There is nearly universal agreement that our Congress is currently unable to function as the founders had intended — witness the recent Senate vote on background checks for gun purchases, which flies in the face of 91% of the people in this country those officials supposedly represent. Given that there is no clause in the constitution that allows for the disbanding of the group, sad to say, I sought a solution elsewhere. I found it in Jonathan Swift’s remarkable book Gulliver’s Travels. In the third of Lemuel Gulliver’s trips, he visits the city of Lagado on the island of Balnibarbi. While there he visits an academy, as I have mentioned in a previous blog. During that visit he encounters an “ingenious doctor who seemed to be perfectly versed in the whole nature and system of government.” That eminent doctor cured incompetent legislators in the following manner, which we would do well to imitate:
It is allowed that senates and great councils are often troubled with redundant, ebullient, and other peccant humors, and with many diseases of the head, and more of the heart; with strong convulsions, with grievous contractions of the nerves and sinews in both hands, but especially the right; with spleen, flatus, vertigos, and deliriums; with scrofulous tumors full of fetid purulent matter; with sour frothy eructations, with canine appetites and crudeness of digestion, and besides many others too numerous to mention. This doctor therefore proposed that upon the meeting of a senate, certain physicians should attend at the three first days of their sitting, and at the close of each day’s deliberations feel the pulses of every senator; after which, having maturely considered and consulted upon the nature of the several maladies, and the methods of cure, they should on the fourth day return to the senate house, attended by their apothecaries stored with the proper medicines; and before the members sit, administer to each of them lenitives, aperitives, abstersives, corrosives, restringents, palliatives, laxatives, cephalagics, icterics, apophlegmatics, acoustics, as their several cases required; and according as these medicines should operate, repeat, alter, or omit them at the end of the meeting.
This project could not be of any great expense to the public and would in my poor opinion, be of much use in the dispatch of business in those countries where senates have any share in the legislative power; beget unanimity, shorten debates, open a few mouths which are now closed, and close many more which are now open; curb the petulancy of the young, and correct the positiveness of the old; rouse the stupid, and damp the excitable. . . . .

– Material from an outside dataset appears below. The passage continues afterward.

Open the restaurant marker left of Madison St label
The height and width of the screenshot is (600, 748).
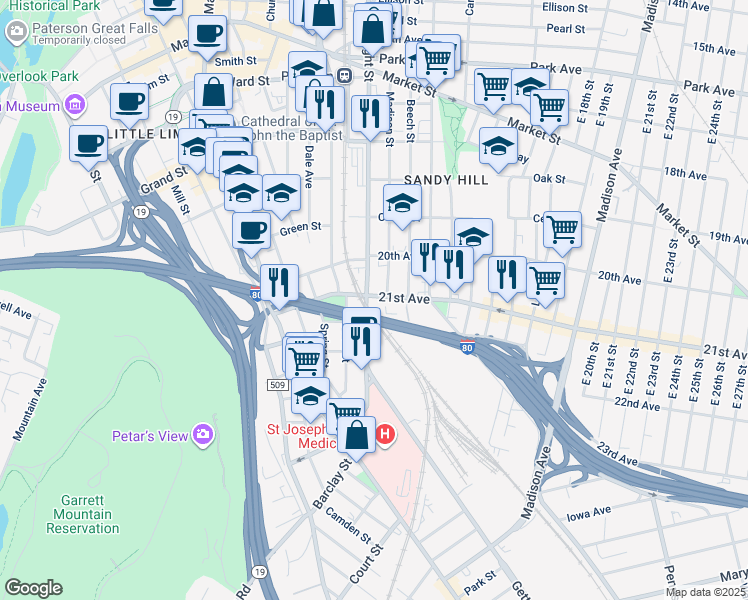point(370,115)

He likewise directed that every senator in the great council of a nation, after he had delivered his opinion and argued in the defense of it, should be obliged to give his vote directly contrary; because if that were done the result would infallibly terminate in the good of the public.
Given the immense popularity of Gulliver’s Travels, which had been in print for 50 years when the founders of this country declared independence from England, I suppose we can account for the fact that the above advice does not appear in the constitution or any supporting documents because it was supposed everyone had read the book.